This is an honor system. People don't always do what's honorable under a taxing method that's “voluntary” and difficult to enforce. The Oklahoma Tax Commission, which strictly enforces the remittance of sales taxes by local businesses that collect it, can't easily enforce a system by which consumers essentially self-report what they owe. Those who don't save receipts for precise payment calculations are offered an option on personal income tax returns to estimate — and pay — what they owe.
Cyber Monday is but one day of the year and a fraction of the holiday buying season. We don't know how much e-commerce is taking place within Oklahoma, so we don't know precisely how much sales taxes go unpaid. Earlier this year, former Gov. Brad Henry put the figure at more than $200 million. He and other current and former governors have supported federal legislation designed to level the playing field between local and remote retailers. Anti-tax conservatives have been cool to the idea.

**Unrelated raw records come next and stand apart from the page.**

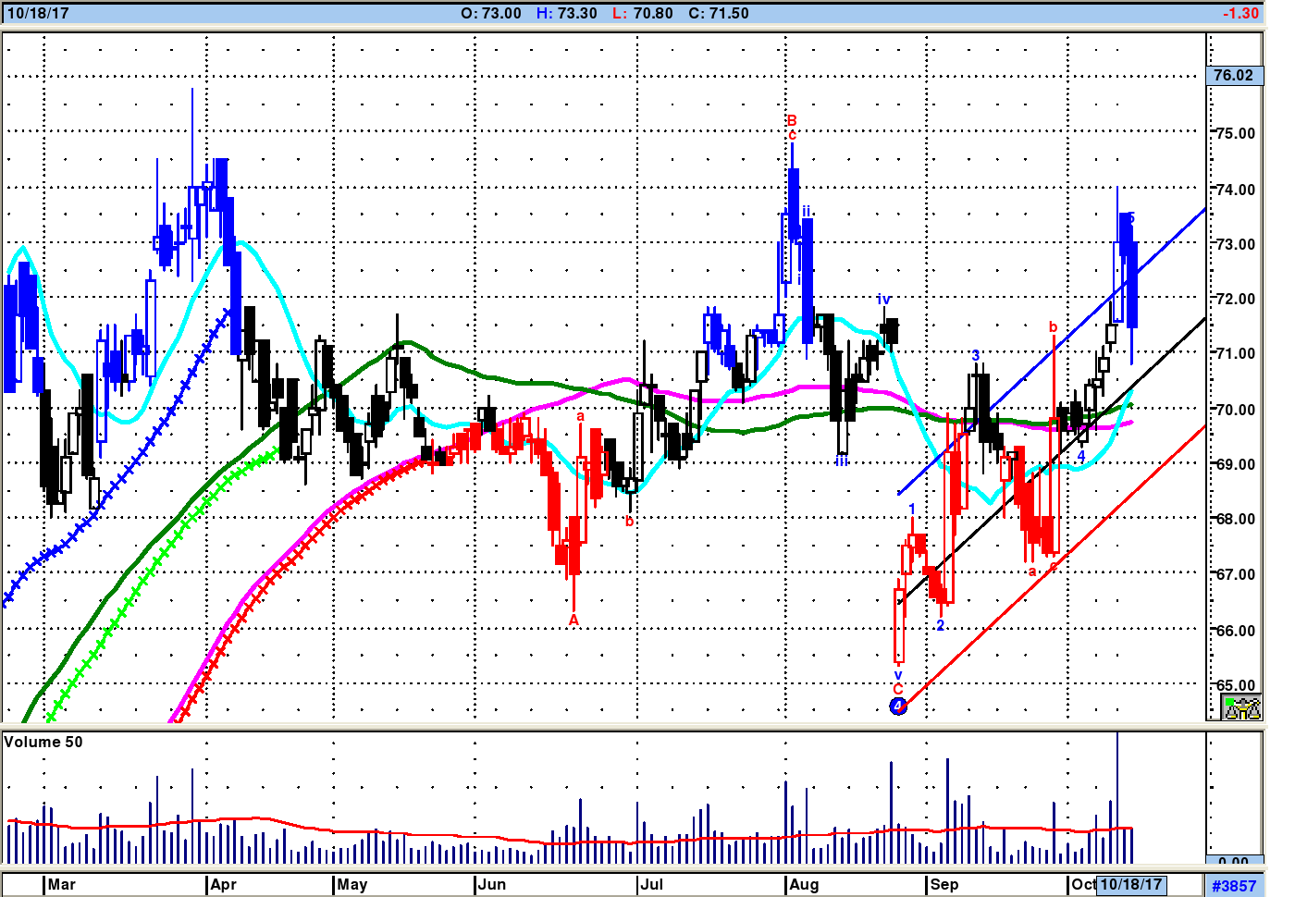Image resolution: width=1295 pixels, height=897 pixels.
Task: Select the Sep label on the time axis
Action: [x=944, y=884]
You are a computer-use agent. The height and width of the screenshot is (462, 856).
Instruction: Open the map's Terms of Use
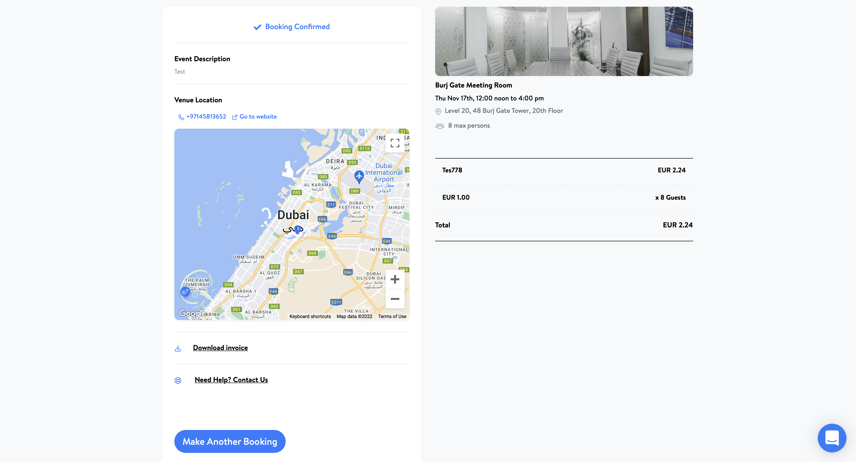coord(392,316)
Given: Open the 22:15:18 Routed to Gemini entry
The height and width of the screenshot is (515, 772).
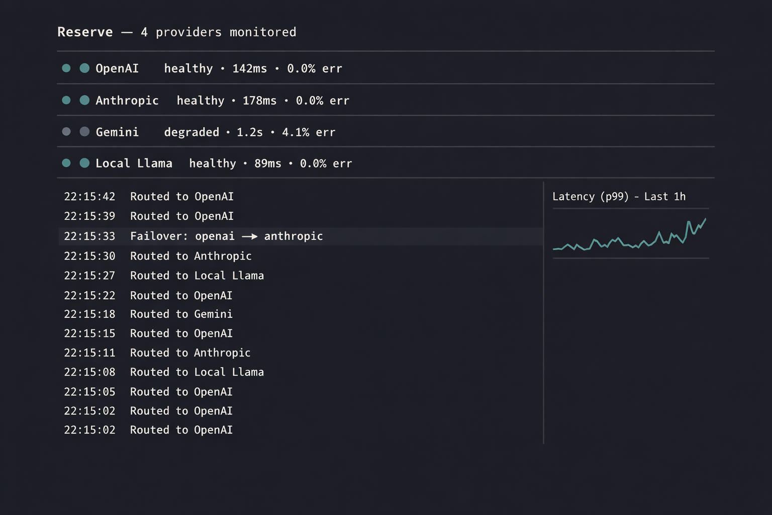Looking at the screenshot, I should (x=148, y=314).
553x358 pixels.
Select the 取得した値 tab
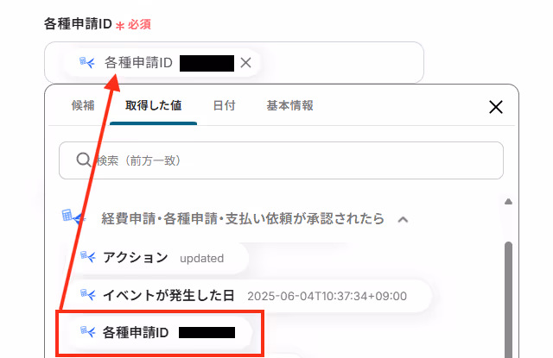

Meantime, the dependence of Oklahoma cities and towns on the sales tax will continue. If anything, sales tax will become a greater piece of the state's revenue pie if conservatives get their way and reduce the income tax. Sales taxes will continue to be added to grocery and health care products — unless they're bought from Amazon.com or other remote retailers that don't collect taxes on Oklahoma purchases.
Either through legislation or cooperative agreements, the e-tailer advantage will shrink or go away. “I forgot!” will disappear as an excuse. And Cyber Monday could become merely the tail end of Black Weekend.